VA and KY Resolutions
The Kentucky and Virginia Resolutions (or Resolves) were political
statements drafted in 1798 and 1799, in which the Kentucky and Virginia
legislatures took the position that the federal Alien and Sedition Acts were
unconstitutional. Virginia and Kentucky Resolutions, (1798), in U.S. history,
measures passed by the legislatures of Virginia and Kentucky as a protest against
the Federalist Alien and Sedition Acts. The resolutions were written by James
Madison and Thomas Jefferson (then vice president in the administration of John
Adams), but the role of those statesmen remained unknown to the public for
almost 25 years.
Birth of Political Parties
The framers of the Constitution had not prepared their plan of government
with political parties in mind. They hoped that the "better sort of citizens" would
debate key issues and reach a harmonious consensus regarding how best to legislate
for the nation's future. Thomas Jefferson reflected widespread sentiments when he
declared in 1789, "If I could not go to heaven but with a party, I would not go there at
all."
Yet despite a belief that parties were evil and posed a threat to enlightened
government, the nation's first political parties emerged in the mid-1790s. Several
factors contributed to the birth of parties.
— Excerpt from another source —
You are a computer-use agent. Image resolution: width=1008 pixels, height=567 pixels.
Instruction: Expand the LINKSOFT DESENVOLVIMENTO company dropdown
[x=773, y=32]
The Federalists, under the leadership of George Washington, John Adams, and
Alexander Hamilton, feared that their opponents wanted to destroy the Union, subvert
morality and property rights, and ally the United States with revolutionary France.
The Republicans, under the leadership of Thomas Jefferson, feared that the
Federalists were trying to establish a corrupt monarchical society, like the one that
existed in Britain, with a standing army, high taxes, and government-subsidized
monopolies.
Midnight Judges
In the nineteen days between passage of this Act and the conclusion of his
administration, President Adams quickly filled as many of the newly created circuit
judgeships as possible. The new judges were known as the Midnight Judges because Adams
was said to be signing their appointments at midnight prior to President Thomas Jefferson's
inauguration. The famous Supreme Court case of Marbury v. Madison involved one of these
"midnight" appointments, although it was an appointment of a justice of the peace for the
District of Columbia, which was authorized under a different Act of Congress, not the
Judiciary Act.
Attempts to solve this situation before and throughout the presidency of John
Adams were overshadowed by more pressing foreign and domestic issues that occupied
Congress during the early years of the nation’s development.[1] None of those attempts to
fix the situation facing the Supreme Court was successful until John Adams took control in
1797. Faced with the Election of 1800, a watershed moment in American history that
represented not only the struggle to correctly organize the foundation of the United States
government but also the culmination of struggle between the waning Federalist Party and
the rising Democratic-Republican Party, John Adams successfully reorganized the nation’s
court system with the Judiciary Act of 1801.